I went to my aunt and uncle’s cabin in the “mountains” of central Pennsylvania for the Fourth of July.  Uncle Jim is my dad’s youngest brother.  He seems the sanest of the five siblings by quite a bit.  The youngest sister has been hospitalized for depression and is probably bipolar.  The oldest brother and sister seem to be deeply unhappy and stuck in the ruts of their personality.  I credit my dad for having changed a great deal for the better over the course of his life, but when I was a kid, he and my mom were pretty unhappy and did nearly as much emotional damage to us as their parents did to them.

So being with my aunt and uncle and their family was a little surreal—they are or were just a little more emotionally healthy than my parents but that little bit makes a profound difference.

I’m afraid that what I’m trying to say here is going to sound like I am idealizing their family.  I’m not around them often, but I can see some flaws—the strains in the cousins’ marriages, a snobbish and materialistic streak here, an angry and morose streak there. 

But I also see that all three are married, and their marriages are settled and appear to be solid.  They make money and are not in any financial distress.  They have kids.  Their kids are good kids, and loved kids.  The oldest girl makes me think of what I might have been like as a child if my intelligence had been met with affection instead of the barbed combination of pride and resentment that shaped my parents’—especially my dad’s—attitude toward me.

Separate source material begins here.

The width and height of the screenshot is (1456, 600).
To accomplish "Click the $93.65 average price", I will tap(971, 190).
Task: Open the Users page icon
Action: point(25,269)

In any case, my cousin who I am not close to invited me to join them at their cabin, and I went.  I played with their kids in a cold mountain stream, drank with them, and let them rib me a little bit about how much my grandmother, my dad, and whoever used to brag about me.  I know that many of my cousins resent me because other people bragged about me a lot when none of them, the braggers or their audience, really knew me at all. So I allowed them to finally get a glimpse of me.